19, Portholme Church, Selby, YO8 4QH; 01423 339168 or tickets@portholmechurch.org.uk.

20, Green Hammerton Village Hall, YO26 8AB; 01423 339168.

21, Bingley Arts Centre, BD16 2LZ; 01274 567983 or bingleyartscentre.co.uk.

22, Campsall Village Hall, to be confirmed.

27, Markington War Memorial Institute, HG3 3NR; 01423 771748 or 01423 339168.

28, St Alban’s Church, Hull, HU6 8SA; 07401 179 927.

29, Yarm Fellowship Hall, TS15 9BT; 01642 888786.

Santa’s in love and Aladdin’s wishing for magic at Pocklington Arts Centre

Talegate Theatre’s Widow Twankey in Aladdin at Pocklington Arts Centre

POCKLINGTON Arts Centre is staging two Christmas shows with the emphasis on “fantastic festive family fun”.

First up, The People’s Theatre Company present Steven Lee’s Santa In Love on Saturday afternoon, promising to unveil magical secrets for audiences aged four and over at 2.30pm.

If you have ever wanted to know from where the fairy on top of the Christmas tree comes, why you never see a Christmas elf, or maybe the answer to the greatest secret of them all – the one about Santa Claus and the thing he secretly loves best – then this is the show for you. 

Santa will be available to meet little ones after the show and each child will receive a gift. 

Next, Talegate Theatre’s Aladdin on December 14 brings you “the pantomime you have always wished for”.

Follow the heroic Aladdin and his troublesome mum, Widow Twankey, to see if they can beat the evil Abanazar to the magic lamp in time for Aladdin to win the hand of Princess Jasmine. 

Talegate Theatre’s 2.30pm show will be packed with songs, slapstick, silliness and fairy-tale magic.

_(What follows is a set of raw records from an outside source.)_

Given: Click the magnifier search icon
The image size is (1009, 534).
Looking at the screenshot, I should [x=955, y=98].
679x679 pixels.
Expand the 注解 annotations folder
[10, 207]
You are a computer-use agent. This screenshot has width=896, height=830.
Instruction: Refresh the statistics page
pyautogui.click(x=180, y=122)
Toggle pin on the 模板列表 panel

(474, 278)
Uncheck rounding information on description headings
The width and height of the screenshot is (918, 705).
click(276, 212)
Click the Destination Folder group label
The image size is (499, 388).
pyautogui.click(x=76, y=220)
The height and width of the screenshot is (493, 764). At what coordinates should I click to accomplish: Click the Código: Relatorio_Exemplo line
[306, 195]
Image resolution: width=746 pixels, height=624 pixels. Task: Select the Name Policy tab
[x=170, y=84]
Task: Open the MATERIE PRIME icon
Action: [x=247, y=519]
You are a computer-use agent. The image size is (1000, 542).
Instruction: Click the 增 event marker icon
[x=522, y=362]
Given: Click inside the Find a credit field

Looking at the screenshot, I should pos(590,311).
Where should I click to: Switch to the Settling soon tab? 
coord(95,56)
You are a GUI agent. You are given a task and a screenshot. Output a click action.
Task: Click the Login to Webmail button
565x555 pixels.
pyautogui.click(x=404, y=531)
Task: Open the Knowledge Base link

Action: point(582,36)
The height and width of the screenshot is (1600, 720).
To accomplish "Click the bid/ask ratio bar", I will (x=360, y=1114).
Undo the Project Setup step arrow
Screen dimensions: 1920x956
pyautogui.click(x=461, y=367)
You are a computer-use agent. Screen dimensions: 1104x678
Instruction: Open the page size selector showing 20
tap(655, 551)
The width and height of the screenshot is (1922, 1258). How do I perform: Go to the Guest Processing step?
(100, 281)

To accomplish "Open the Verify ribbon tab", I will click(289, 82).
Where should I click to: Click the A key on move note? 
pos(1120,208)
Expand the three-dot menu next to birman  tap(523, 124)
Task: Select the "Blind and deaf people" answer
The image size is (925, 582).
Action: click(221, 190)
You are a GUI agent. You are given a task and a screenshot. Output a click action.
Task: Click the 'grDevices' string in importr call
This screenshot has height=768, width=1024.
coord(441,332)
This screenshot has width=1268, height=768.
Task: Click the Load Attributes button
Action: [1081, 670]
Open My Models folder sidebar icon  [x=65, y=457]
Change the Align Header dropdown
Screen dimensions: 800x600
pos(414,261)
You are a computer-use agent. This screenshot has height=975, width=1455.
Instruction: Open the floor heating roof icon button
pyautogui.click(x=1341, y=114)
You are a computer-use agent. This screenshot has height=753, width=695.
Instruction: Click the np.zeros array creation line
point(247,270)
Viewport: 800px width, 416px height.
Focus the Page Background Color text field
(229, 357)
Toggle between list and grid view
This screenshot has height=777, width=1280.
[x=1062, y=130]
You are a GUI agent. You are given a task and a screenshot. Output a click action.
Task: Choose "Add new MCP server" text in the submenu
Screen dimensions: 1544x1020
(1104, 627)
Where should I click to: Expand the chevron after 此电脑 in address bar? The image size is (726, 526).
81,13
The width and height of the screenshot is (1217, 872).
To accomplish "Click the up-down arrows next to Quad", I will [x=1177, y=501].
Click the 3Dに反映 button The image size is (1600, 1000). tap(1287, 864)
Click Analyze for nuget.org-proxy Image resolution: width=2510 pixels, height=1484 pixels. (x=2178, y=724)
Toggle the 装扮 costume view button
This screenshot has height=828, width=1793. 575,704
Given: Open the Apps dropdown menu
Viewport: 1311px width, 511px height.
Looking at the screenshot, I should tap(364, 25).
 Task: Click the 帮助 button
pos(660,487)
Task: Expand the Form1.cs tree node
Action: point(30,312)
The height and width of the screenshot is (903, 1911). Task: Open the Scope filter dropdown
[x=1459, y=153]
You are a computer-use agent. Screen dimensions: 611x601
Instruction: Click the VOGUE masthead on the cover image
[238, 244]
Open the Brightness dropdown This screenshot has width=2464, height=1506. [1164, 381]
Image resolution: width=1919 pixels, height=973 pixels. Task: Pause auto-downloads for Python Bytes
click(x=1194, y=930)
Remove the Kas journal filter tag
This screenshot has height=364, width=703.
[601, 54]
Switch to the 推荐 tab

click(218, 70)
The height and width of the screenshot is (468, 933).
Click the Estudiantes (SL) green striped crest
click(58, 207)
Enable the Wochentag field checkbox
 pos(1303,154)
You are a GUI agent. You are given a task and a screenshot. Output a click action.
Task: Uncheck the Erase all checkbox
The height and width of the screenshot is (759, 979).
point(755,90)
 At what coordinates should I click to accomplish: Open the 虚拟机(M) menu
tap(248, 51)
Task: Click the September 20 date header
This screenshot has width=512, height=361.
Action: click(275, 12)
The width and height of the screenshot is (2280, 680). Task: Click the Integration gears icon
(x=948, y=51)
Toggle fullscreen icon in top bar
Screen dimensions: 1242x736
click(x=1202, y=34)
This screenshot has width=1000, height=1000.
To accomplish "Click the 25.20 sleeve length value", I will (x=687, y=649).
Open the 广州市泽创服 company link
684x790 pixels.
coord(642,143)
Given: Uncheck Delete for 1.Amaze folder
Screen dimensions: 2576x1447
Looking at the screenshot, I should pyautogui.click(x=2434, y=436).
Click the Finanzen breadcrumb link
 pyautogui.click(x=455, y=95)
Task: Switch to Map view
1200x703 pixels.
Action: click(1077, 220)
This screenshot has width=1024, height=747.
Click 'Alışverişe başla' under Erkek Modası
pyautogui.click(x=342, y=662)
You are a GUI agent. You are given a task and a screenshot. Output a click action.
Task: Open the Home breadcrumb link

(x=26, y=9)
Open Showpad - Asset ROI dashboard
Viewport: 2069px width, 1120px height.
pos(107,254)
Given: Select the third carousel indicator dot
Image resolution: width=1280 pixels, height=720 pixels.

Pocklington Arts Centre director Janet Farmer says: “It’s the most wonderful time of the year, when our auditorium is filled with audiences of all ages enjoying some fantastic festive family fun. 

“Our Christmas stage shows enhance our year-round family theatre offering and really mark the start of the build-up to Christmas and the New Year, but they always prove hugely popular, so I would recommend buying tickets in advance to avoid disappointment.”

Tickets for Santa In Love cost £9 each or £34 for a family ticket; Aladdin, £10, under 21s £8, family £33, on 01759 301547 or at pocklingtonartscentre.co.uk.

Cats make for the purrfect Christmas present at Kentmere House Gallery

Can They Be Mine?, oil on board, by Susan Bower

KENTMERE House Gallery, in Scarcroft Hill, York, will be open every weekend until December 22, complemented by late-night openings on Thursdays.

“Those who have everything may be the bane of your life, but you can be absolutely certain that they don’t have any of the paintings available from this gallery because all are originals,” says owner and curator Ann Petherick.

“We have the usual Christmas Aladdin’s cave to rummage around in, with a price range from £50 to £2,500, plus books from £10.

Bertie, watercolour, by Frances Brock

“There’s a slight emphasis on cats in this year’s collection – anticipating the imminent arrival of the film musical, perhaps?! – including Susan Bower’s Can They Be Mine?, a watercolour by York artist Frances Brock and a delightful linocut by Norfolk artist Hannah Hann, discovered in a small gallery in Norfolk.”

On display too is new work by Kentmere House favourites such as John Thornton, Rosie Dean and David Greenwood, along with work from nationally known printmakers Valerie Thornton, John Brunsdon and Richard Bawden.   

“And if it’s all too difficult, there’s the gallery’s gift voucher service, allowing the recipients themselves to make the choice and with the gallery adding five per cent to the value of any voucher,” says Ann.  

Two Cats On A Rug, linocut, by Hannah Hann

“Alternatively, if you buy a painting as a gift and the recipient would prefer another, return it by the end of January and a full credit will be given against another painting.”

Kentmere House Gallery can be visited each Saturday and Sunday from 11am to 5pm, plus Thursdays from 6pm to 9pm. “You are also welcome at any other timeswith a telephone call in advance to check on 01904 656507 or 07801 810825 – or just ring the bell.”

The gallery will re-open after the Christmas break on Saturday, January 4.